Every line below needs to be printed again exactly, without any of its pictures.
-- Supplied records follows --
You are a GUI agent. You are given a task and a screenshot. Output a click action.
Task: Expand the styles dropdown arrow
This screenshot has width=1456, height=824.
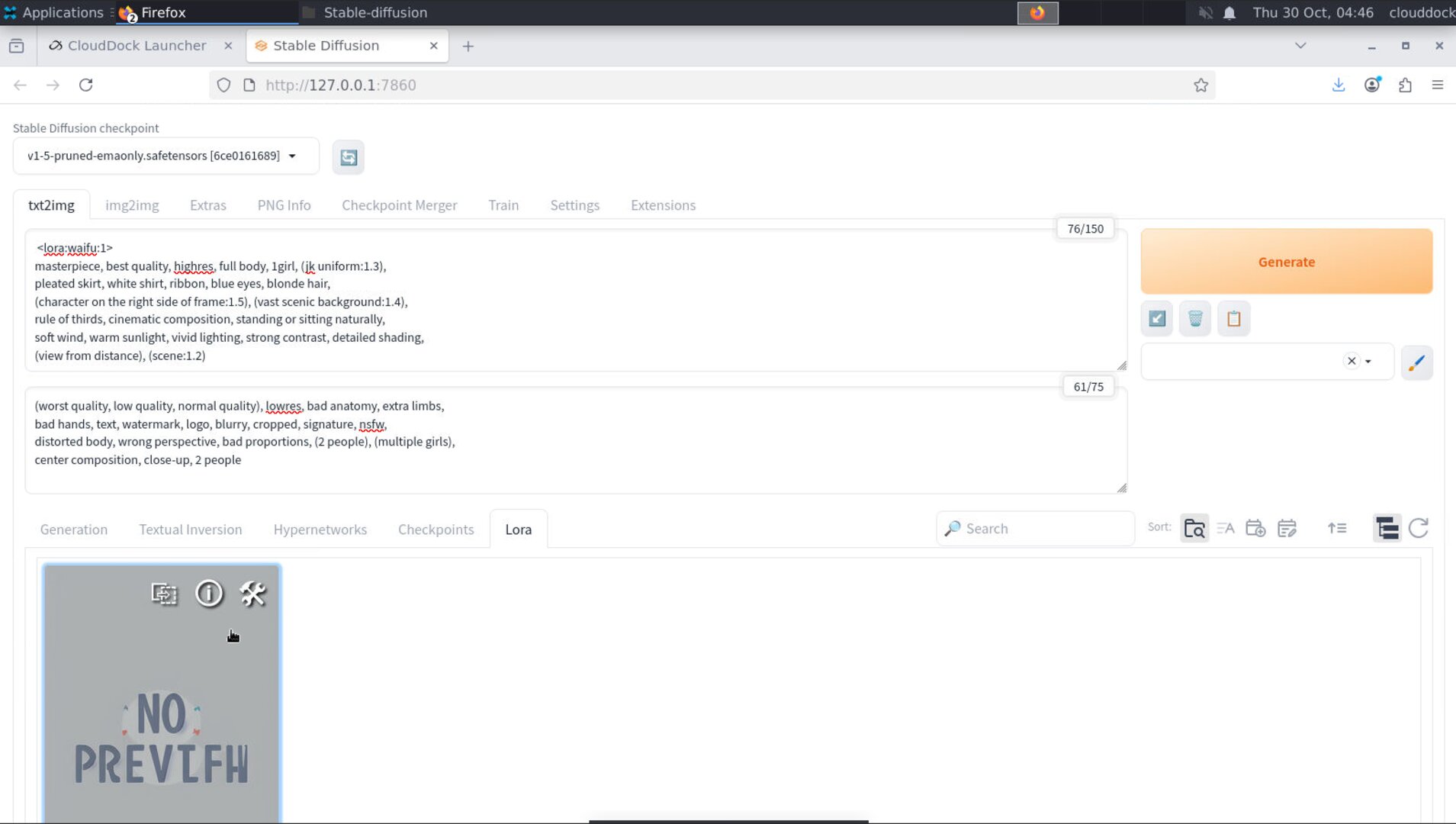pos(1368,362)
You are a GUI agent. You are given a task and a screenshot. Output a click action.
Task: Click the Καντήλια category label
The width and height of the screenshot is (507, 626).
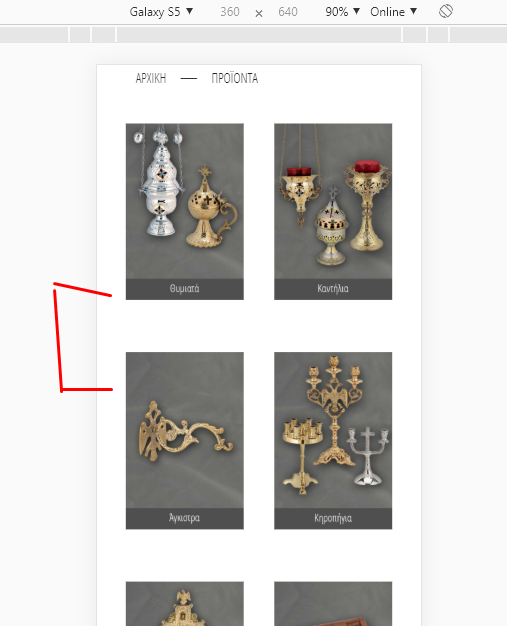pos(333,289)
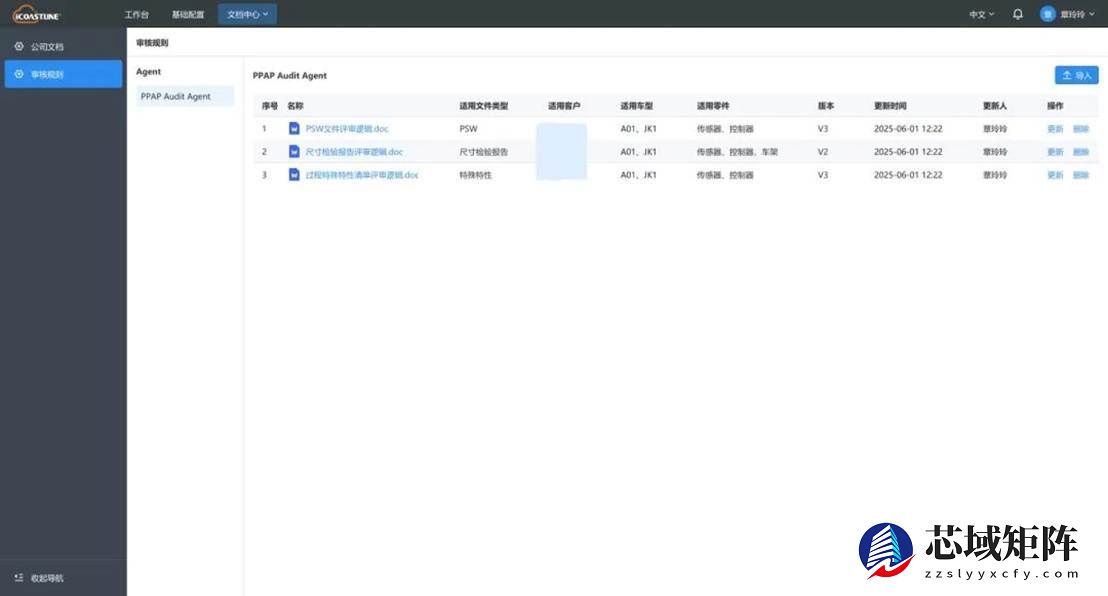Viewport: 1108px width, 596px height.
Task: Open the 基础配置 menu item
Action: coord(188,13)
-- Supplied records concluded --
> [Solution to this task]
You are a GUI agent. You are given a task and a screenshot. Output a click action.
Task: Expand the styles dropdown arrow
This screenshot has width=1456, height=824.
pos(1368,362)
You are a GUI agent. You are given a task and a screenshot. Output a click action.
Task: Click the Καντήλια category label
The width and height of the screenshot is (507, 626).
pos(333,289)
Viewport: 1108px width, 596px height.
Task: Open the 基础配置 menu item
Action: coord(188,13)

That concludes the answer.